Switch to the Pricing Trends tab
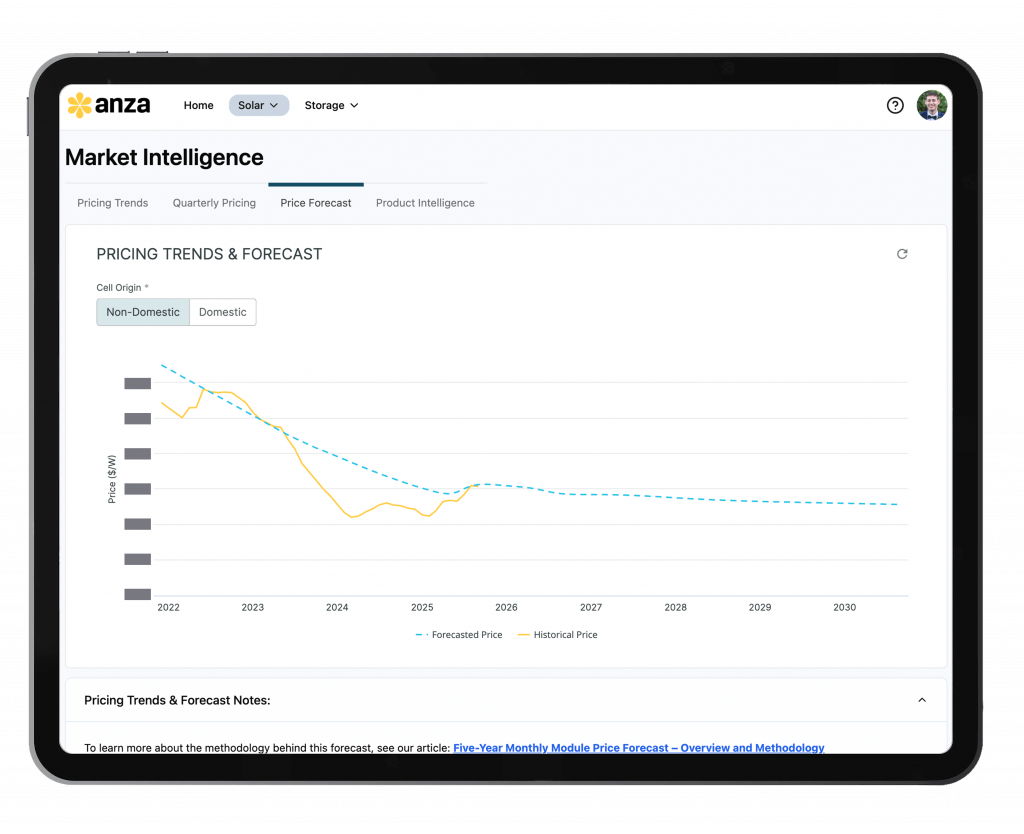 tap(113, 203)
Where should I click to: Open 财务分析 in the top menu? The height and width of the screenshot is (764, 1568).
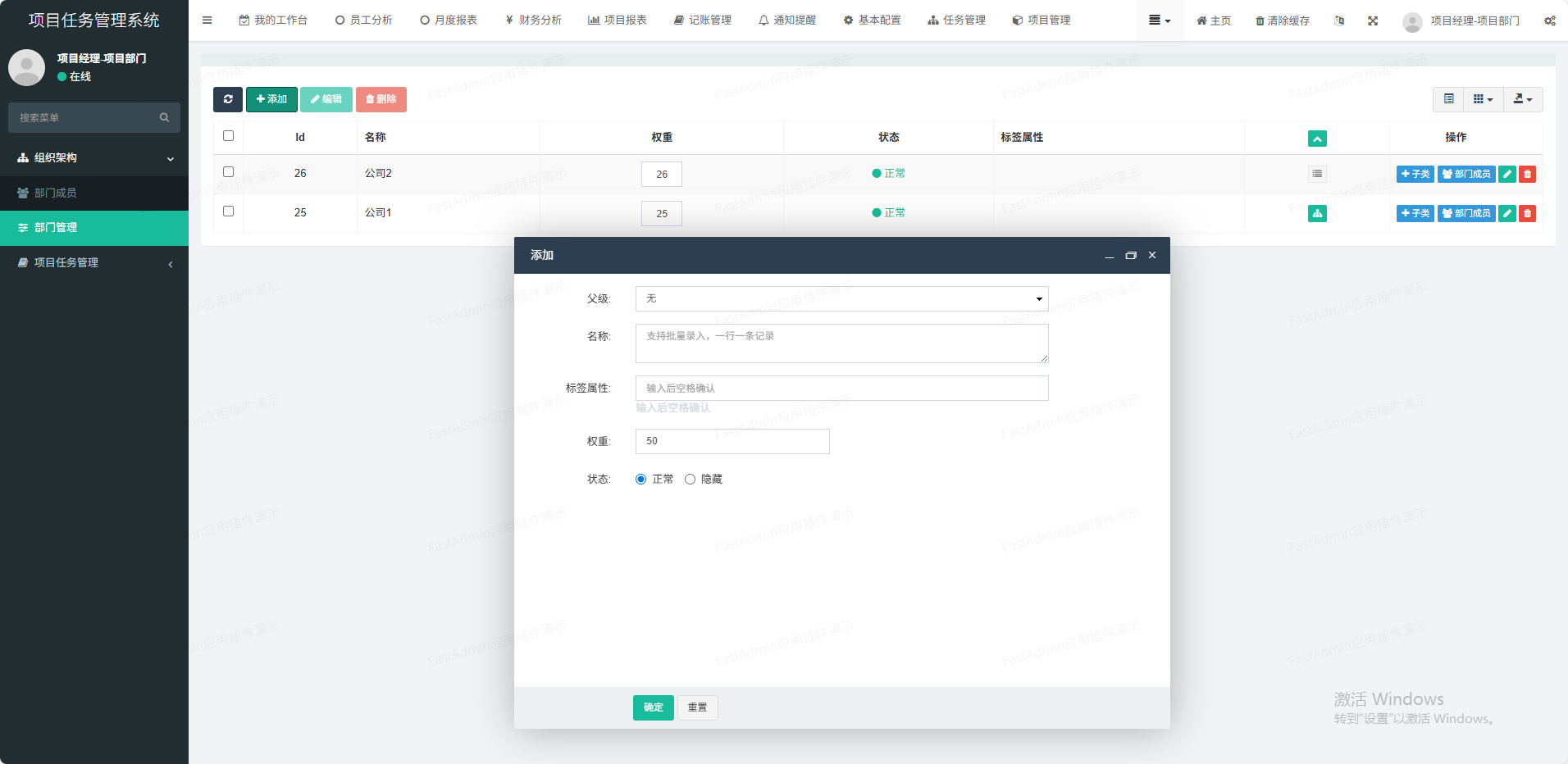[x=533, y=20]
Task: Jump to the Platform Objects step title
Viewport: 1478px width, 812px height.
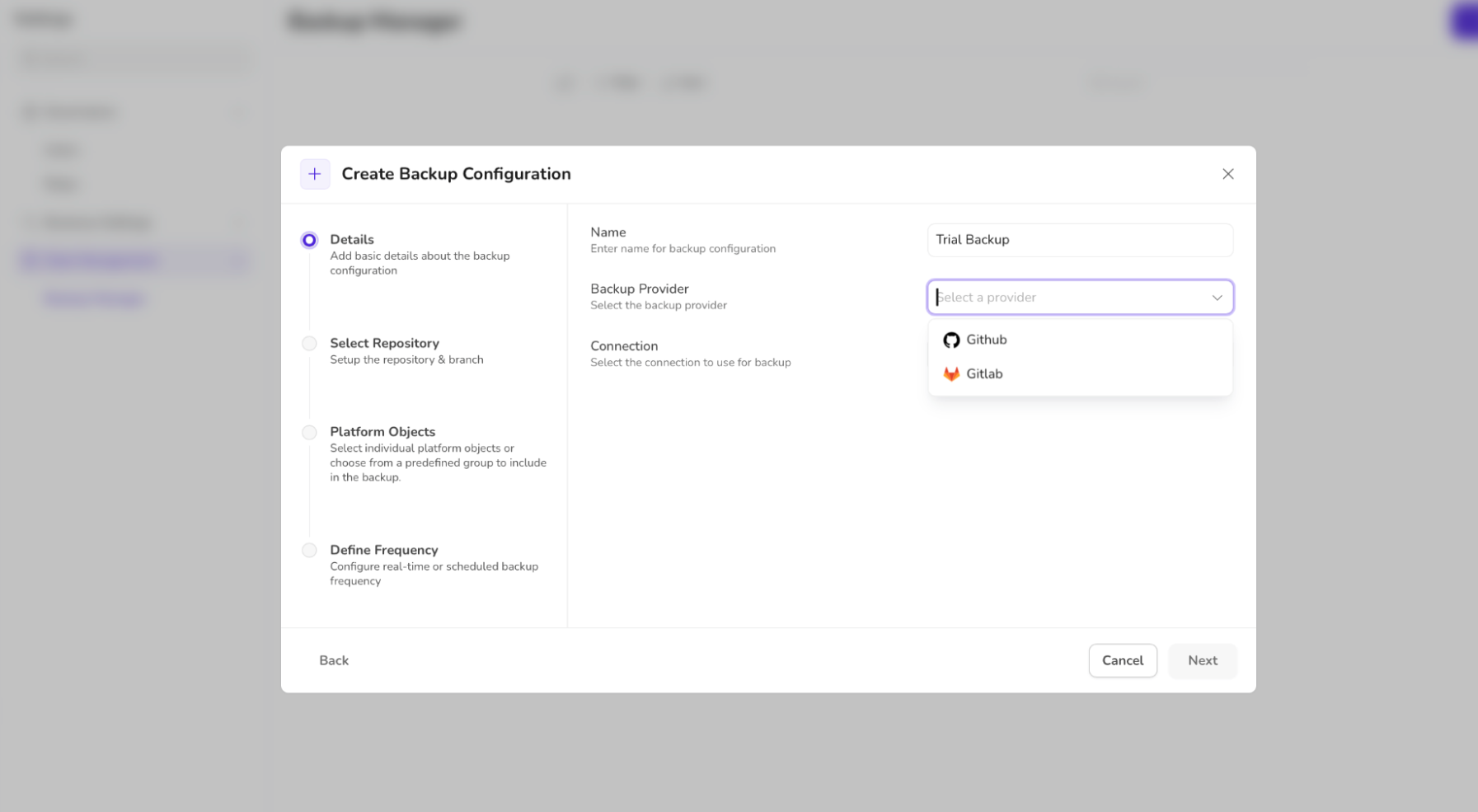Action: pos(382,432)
====
The listing above must be printed again exactly, minus its pictures.

Switch to the Pricing Trends tab
 tap(113, 203)
Where should I click to: Open 财务分析 in the top menu? The height and width of the screenshot is (764, 1568).
[x=533, y=20]
Task: Jump to the Platform Objects step title
Viewport: 1478px width, 812px height.
Action: pos(382,432)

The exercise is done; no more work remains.